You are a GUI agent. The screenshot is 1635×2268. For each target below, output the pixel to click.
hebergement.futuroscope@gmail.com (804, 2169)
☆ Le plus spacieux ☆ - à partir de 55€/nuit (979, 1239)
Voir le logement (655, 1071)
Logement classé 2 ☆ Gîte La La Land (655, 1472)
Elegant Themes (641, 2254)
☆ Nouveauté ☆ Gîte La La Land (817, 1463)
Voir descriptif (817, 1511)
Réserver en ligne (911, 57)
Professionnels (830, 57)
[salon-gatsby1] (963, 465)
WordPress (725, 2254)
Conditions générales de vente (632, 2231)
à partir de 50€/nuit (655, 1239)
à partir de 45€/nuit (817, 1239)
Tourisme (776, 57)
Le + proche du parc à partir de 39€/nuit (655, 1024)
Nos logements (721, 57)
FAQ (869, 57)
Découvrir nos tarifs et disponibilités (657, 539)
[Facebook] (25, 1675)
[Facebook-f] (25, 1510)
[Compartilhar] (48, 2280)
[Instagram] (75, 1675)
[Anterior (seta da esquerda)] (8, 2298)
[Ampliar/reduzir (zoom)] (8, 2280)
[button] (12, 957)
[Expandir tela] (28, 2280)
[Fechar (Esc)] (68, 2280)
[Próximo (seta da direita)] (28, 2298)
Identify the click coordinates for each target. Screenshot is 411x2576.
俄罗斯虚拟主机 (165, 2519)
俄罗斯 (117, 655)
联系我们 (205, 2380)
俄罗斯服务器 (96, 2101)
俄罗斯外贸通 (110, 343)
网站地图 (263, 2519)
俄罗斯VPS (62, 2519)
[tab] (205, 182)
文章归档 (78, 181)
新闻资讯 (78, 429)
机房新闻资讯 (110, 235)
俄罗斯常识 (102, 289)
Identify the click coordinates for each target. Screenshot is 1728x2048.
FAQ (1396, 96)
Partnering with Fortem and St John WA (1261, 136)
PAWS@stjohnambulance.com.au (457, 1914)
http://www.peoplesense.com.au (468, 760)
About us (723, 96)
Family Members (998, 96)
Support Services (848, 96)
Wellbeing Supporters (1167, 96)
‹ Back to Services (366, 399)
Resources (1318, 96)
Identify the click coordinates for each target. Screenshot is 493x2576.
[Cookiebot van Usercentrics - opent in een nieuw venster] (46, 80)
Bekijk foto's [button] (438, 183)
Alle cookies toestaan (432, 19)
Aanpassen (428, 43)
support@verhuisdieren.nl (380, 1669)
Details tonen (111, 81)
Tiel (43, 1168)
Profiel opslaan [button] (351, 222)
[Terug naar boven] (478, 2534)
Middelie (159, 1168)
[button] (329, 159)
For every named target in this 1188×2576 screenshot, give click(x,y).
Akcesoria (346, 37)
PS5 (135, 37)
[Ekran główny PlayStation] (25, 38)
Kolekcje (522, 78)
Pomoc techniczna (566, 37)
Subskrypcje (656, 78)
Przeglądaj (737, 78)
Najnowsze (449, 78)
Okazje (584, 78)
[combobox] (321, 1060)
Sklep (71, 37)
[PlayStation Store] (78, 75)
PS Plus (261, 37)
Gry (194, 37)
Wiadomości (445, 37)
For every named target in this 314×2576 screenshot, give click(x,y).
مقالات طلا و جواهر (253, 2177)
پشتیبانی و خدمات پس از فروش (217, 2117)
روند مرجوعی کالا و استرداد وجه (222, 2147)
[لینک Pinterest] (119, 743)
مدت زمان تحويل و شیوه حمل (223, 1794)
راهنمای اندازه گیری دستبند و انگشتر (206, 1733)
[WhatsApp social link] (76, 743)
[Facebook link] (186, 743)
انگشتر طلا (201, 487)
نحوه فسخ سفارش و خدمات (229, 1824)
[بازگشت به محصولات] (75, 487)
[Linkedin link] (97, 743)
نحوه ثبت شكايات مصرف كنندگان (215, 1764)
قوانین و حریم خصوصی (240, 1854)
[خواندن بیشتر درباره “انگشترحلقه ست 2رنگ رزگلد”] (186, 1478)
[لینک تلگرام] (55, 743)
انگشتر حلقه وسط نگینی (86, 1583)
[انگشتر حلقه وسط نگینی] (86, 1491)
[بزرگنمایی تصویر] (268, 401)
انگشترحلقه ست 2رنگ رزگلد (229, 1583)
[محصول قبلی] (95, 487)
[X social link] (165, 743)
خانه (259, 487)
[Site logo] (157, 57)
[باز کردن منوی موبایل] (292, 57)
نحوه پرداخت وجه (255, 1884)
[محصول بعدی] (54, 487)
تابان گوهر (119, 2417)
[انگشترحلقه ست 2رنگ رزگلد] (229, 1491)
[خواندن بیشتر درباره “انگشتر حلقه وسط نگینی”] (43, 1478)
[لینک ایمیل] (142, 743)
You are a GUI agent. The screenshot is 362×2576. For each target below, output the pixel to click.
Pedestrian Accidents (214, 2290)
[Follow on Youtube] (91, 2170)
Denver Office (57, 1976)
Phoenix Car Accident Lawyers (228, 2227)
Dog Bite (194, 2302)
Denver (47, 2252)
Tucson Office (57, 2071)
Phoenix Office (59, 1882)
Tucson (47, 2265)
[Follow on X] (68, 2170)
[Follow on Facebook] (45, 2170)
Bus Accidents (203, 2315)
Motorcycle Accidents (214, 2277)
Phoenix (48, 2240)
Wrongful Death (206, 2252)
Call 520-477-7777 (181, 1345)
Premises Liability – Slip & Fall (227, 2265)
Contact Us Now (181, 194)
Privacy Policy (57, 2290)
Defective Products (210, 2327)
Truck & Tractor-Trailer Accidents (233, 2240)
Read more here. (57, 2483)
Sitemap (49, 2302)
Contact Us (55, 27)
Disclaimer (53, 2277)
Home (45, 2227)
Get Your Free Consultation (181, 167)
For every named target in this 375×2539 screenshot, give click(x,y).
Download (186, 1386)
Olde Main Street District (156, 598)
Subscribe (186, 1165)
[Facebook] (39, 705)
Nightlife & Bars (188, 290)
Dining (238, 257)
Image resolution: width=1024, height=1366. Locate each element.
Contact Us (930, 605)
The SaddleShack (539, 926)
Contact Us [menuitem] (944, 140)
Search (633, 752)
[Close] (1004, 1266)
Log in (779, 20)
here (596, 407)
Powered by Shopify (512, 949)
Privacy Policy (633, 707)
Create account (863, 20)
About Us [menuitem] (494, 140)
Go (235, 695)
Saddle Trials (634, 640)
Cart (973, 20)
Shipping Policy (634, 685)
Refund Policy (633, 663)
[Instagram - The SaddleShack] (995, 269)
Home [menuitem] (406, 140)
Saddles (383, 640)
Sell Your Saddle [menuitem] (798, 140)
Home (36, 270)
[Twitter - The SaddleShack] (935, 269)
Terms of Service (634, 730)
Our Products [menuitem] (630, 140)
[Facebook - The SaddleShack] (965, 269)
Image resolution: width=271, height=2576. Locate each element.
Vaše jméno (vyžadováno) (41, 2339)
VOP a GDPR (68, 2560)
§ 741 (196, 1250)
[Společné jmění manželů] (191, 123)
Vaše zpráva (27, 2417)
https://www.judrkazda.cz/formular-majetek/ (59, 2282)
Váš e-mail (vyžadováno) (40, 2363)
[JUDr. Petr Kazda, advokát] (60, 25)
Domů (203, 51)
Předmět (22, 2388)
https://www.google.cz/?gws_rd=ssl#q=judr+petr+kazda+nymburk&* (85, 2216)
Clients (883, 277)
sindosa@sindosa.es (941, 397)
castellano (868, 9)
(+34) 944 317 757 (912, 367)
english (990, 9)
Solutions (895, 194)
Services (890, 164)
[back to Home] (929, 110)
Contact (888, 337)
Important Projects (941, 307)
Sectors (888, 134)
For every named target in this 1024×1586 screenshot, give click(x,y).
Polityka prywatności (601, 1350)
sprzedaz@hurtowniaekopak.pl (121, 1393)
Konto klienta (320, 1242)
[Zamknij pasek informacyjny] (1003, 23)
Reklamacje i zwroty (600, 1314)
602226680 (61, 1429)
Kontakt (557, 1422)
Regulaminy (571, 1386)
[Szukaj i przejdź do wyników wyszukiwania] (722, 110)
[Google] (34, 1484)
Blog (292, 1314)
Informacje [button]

• **Work order**: Only one stretch of the records above is wanted: the lines between the one holding "[PlayStation Store] (78, 75)" and the one holding "Premises Liability – Slip & Fall (227, 2265)", inclusive, reproduced exactly.

• **Task output**:
[PlayStation Store] (78, 75)
PS Plus (261, 37)
Gry (194, 37)
Wiadomości (445, 37)
For every named target in this 314×2576 screenshot, give click(x,y).
مقالات طلا و جواهر (253, 2177)
پشتیبانی و خدمات پس از فروش (217, 2117)
روند مرجوعی کالا و استرداد وجه (222, 2147)
[لینک Pinterest] (119, 743)
مدت زمان تحويل و شیوه حمل (223, 1794)
راهنمای اندازه گیری دستبند و انگشتر (206, 1733)
[WhatsApp social link] (76, 743)
[Facebook link] (186, 743)
انگشتر طلا (201, 487)
نحوه فسخ سفارش و خدمات (229, 1824)
[بازگشت به محصولات] (75, 487)
[Linkedin link] (97, 743)
نحوه ثبت شكايات مصرف كنندگان (215, 1764)
قوانین و حریم خصوصی (240, 1854)
[خواندن بیشتر درباره “انگشترحلقه ست 2رنگ رزگلد”] (186, 1478)
[لینک تلگرام] (55, 743)
انگشتر حلقه وسط نگینی (86, 1583)
[انگشتر حلقه وسط نگینی] (86, 1491)
[بزرگنمایی تصویر] (268, 401)
انگشترحلقه ست 2رنگ رزگلد (229, 1583)
[محصول قبلی] (95, 487)
[X social link] (165, 743)
خانه (259, 487)
[Site logo] (157, 57)
[باز کردن منوی موبایل] (292, 57)
نحوه پرداخت وجه (255, 1884)
[محصول بعدی] (54, 487)
تابان گوهر (119, 2417)
[انگشترحلقه ست 2رنگ رزگلد] (229, 1491)
[خواندن بیشتر درباره “انگشتر حلقه وسط نگینی”] (43, 1478)
[لینک ایمیل] (142, 743)
You are a GUI agent. The screenshot is 362×2576. For each target below, output the pixel to click.
Pedestrian Accidents (214, 2290)
[Follow on Youtube] (91, 2170)
Denver Office (57, 1976)
Phoenix Car Accident Lawyers (228, 2227)
Dog Bite (194, 2302)
Denver (47, 2252)
Tucson Office (57, 2071)
Phoenix Office (59, 1882)
Tucson (47, 2265)
[Follow on X] (68, 2170)
[Follow on Facebook] (45, 2170)
Bus Accidents (203, 2315)
Motorcycle Accidents (214, 2277)
Phoenix (48, 2240)
Wrongful Death (206, 2252)
Call 520-477-7777 (181, 1345)
Premises Liability – Slip & Fall (227, 2265)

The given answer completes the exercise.